Sie nahmen die Kinder, einige wenige Habseligkeiten und rannten um ihr Leben. Denn sie waren vorgewarnt. Unzählige Flüchtlinge aus der Umgebung waren in ihr Dorf Bunga geströmt und hatten furchtbare Geschichten erzählt: von Bewaffneten, die mit Magiern im Bunde seien und mit Macheten und Äxten jeden töten, den sie erwischen – Männer, Frauen, Kinder. Auch Joseph Selegi floh mit seiner Familie vor der „Lord's Resistance Army“ LRA, der „Widerstandsarmee des Herrn“.

Mit Feuer und Machete

Die wohl grausamste Miliz Afrikas verbreitet seit Monaten im Nordosten Kongos Angst und Schrecken. Allein im Februar überfiel sie 14 Dörfer. Der Führer der LRA, Joseph Kony, hat sich seine eigene krause Ideologie zusammengezimmert: aus afrikanischen Naturreligionen, Versatzstücken des Christentums und schierer Brutalität. Kony behauptet, er sei auserwählt, die „Herrschaft Gottes“ auf Erden zu errichten – mit Feuer und Machete.

Joseph Selegi und die anderen Menschen aus Bunga wollten diesem Wahn nicht zum Opfer fallen. „Wir marschierten Tag und Nacht, 60 Kilometer weit“, berichtet Joseph. Sie marschierten, bis sie die Stadt Dungu erreichten.

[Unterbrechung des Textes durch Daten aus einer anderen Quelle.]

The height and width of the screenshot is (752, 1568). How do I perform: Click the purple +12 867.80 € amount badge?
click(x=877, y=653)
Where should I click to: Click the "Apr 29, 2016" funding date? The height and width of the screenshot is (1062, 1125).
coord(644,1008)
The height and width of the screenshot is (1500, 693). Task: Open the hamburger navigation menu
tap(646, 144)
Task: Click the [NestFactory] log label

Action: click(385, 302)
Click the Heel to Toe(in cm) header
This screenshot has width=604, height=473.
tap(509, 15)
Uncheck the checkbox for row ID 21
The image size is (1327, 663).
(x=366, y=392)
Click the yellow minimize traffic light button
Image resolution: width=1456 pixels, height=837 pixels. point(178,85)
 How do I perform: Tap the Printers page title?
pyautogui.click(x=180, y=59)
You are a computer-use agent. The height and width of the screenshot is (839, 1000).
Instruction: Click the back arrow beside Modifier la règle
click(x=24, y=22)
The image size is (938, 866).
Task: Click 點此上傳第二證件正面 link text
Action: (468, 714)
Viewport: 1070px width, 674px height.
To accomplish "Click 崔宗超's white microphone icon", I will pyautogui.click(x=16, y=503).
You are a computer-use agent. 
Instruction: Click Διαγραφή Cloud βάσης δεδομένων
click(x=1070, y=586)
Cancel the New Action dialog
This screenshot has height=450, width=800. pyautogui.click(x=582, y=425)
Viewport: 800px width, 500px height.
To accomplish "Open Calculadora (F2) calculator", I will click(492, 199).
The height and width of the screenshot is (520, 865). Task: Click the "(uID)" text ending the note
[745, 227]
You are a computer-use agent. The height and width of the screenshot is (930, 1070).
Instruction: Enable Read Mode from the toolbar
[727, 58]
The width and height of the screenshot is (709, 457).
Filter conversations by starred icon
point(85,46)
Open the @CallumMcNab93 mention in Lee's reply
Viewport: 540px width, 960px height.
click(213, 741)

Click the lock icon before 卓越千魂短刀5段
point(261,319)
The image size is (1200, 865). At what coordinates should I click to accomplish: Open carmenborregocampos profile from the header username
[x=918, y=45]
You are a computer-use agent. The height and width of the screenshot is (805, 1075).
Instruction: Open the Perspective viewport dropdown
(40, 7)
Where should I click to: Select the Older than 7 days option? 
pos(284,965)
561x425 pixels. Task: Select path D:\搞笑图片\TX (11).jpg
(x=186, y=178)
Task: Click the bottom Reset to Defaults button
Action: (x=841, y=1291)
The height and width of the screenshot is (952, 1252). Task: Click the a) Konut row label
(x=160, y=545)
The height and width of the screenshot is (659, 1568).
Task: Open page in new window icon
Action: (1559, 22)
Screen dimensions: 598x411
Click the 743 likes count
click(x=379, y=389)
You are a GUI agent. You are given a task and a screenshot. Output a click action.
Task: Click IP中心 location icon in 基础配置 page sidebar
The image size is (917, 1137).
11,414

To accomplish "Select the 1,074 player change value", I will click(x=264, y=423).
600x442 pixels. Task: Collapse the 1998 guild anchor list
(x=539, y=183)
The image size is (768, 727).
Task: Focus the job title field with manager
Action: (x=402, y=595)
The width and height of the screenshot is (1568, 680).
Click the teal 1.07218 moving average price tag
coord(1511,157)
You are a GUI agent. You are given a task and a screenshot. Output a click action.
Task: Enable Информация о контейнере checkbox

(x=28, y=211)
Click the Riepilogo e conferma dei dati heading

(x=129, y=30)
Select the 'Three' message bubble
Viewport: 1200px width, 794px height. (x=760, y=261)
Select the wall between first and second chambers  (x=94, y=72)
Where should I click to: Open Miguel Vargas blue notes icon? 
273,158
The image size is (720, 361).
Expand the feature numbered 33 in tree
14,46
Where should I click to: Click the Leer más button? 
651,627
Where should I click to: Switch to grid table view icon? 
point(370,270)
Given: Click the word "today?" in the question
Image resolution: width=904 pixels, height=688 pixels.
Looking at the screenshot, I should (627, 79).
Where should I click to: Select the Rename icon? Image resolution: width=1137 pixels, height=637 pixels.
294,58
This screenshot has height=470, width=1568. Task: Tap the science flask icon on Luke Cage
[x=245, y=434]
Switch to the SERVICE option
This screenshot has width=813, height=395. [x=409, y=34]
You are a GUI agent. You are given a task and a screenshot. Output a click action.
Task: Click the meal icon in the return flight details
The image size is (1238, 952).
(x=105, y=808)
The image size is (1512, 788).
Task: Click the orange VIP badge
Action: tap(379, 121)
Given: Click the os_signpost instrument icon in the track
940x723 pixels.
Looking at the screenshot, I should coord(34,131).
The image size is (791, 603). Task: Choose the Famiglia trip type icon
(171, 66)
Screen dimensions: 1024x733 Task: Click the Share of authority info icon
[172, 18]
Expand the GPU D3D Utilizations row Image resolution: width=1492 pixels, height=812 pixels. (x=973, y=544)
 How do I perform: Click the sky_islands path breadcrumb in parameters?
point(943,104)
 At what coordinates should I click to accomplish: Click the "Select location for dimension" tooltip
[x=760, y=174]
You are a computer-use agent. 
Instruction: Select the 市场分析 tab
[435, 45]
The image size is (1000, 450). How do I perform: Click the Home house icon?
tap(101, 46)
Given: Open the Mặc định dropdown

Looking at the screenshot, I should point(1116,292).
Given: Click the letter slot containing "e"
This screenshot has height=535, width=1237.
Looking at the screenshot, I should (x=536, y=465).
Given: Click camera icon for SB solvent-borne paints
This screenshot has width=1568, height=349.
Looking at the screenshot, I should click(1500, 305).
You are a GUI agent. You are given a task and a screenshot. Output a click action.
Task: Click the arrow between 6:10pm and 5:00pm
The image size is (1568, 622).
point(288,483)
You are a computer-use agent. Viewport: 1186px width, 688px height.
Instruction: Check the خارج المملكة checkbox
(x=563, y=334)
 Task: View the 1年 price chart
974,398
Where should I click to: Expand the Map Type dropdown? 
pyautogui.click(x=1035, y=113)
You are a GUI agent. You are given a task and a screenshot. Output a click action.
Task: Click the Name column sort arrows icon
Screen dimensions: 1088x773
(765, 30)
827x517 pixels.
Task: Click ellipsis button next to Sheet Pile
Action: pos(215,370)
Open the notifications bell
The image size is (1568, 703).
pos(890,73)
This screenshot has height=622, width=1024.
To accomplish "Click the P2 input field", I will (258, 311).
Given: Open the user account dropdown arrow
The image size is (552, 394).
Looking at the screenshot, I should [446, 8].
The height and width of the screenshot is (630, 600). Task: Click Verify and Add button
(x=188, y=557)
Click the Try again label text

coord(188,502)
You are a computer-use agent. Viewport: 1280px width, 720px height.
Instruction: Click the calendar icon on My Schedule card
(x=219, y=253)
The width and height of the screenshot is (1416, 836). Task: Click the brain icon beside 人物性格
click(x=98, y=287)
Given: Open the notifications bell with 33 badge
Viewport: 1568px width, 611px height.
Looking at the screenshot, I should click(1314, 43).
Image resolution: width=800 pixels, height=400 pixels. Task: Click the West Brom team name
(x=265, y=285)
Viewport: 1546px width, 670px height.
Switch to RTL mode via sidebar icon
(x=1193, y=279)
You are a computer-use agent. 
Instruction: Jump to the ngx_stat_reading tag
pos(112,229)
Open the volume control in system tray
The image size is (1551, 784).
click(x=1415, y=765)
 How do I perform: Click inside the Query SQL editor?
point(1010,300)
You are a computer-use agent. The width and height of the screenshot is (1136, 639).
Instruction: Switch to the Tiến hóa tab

Dort lebt Joseph mit seiner Familie nun bei seinem Bruder Dieudonne. „Wir sind jetzt doppelt so viele Personen wie zuvor“, schildert Dieudonne. „Es ist unmöglich, für alle genug Essen zu finden.“ Früher zählte Dungu an die 60.000 Einwohner, jetzt sind 50.000 Vertriebene dazugekommen. In anderen Städten und Dörfern bietet sich dasselbe Bild.

Inzwischen werden die Lebensmittel knapp. „Wir sind besorgt. Wenn sich die Lage nicht bessert, müssen wir in den nächsten Wochen mit vielen Fällen von Unterernährung rechnen“, warnt Serge Pfister, Koordinator von „Ärzte ohne Grenzen“ in Dungu. Wegen der Überfälle der LRA können die Menschen nicht mehr ihre Felder bebauen. Damit verlieren sie die Möglichkeit zur Selbstversorgung und können keine Produkte mehr auf den Märkten verkaufen.

Auch von außen kommt nicht genügend Nahrungsmittelhilfe an. Wegen der ständigen Überfälle wird der Transport über die Straßen der Region immer gefährlicher. „Deshalb gelangen nur geringe Mengen an Lebensmitteln in Städte und Dörfer und die Preise dafür steigen“, berichtet Pfister. „In Dungu ist ein Laib Brot nun um die Hälfte teurer als vor einigen Monaten.“ Die steigenden Preise setzen alle unter Druck.

Sehnsucht nach Sicherheit

„Bisher lebten die meisten Vertriebenen bei Gastfamilien. Sie haben alles geteilt. Doch das wird immer schwieriger.“ In der Stadt Duruma seien viele Vertriebene von den Gastfamilien wieder weggeschickt worden. „Wir haben mit einer Frau gesprochen. Sie sagte, dass ihre Familie noch Glück hat. Denn sie haben noch einmal am Tag Reis zu essen.“

Mit einer solch mangelhaften Ernährung können Erwachsene einige Zeit durchkommen. „Für Kinder wird das aber rasch zum Problem.“ Wo nötig, müsse an die Menschen Nahrung verteilt werden. „Und es muss endlich Sicherheit für die Bevölkerung hergestellt werden“, fordert Pfister.

„Ärzte ohne Grenzen“ hatte bereits vor einigen Wochen der UN-Truppe im Kongo Monuc vorgeworfen, ihr Mandat zum Schutz der Zivilbevölkerung nicht zu erfüllen. Mehr Sicherheit wünschen sich auch Joseph Selegi und sein Bruder Dieudonne. Joseph, damit er in sein Dorf Bunga zurückkehren kann. Und Dieudonne, damit er wieder sein Feld bestellen kann. „Mein Feld liegt 22 Kilometer von Dungu entfernt“, sagt Dieudonne. „Ich wage mich aber nur noch selten dorthin.“ Denn irgendwo da draußen könnte die LRA auf ihr nächstes Opfer lauern.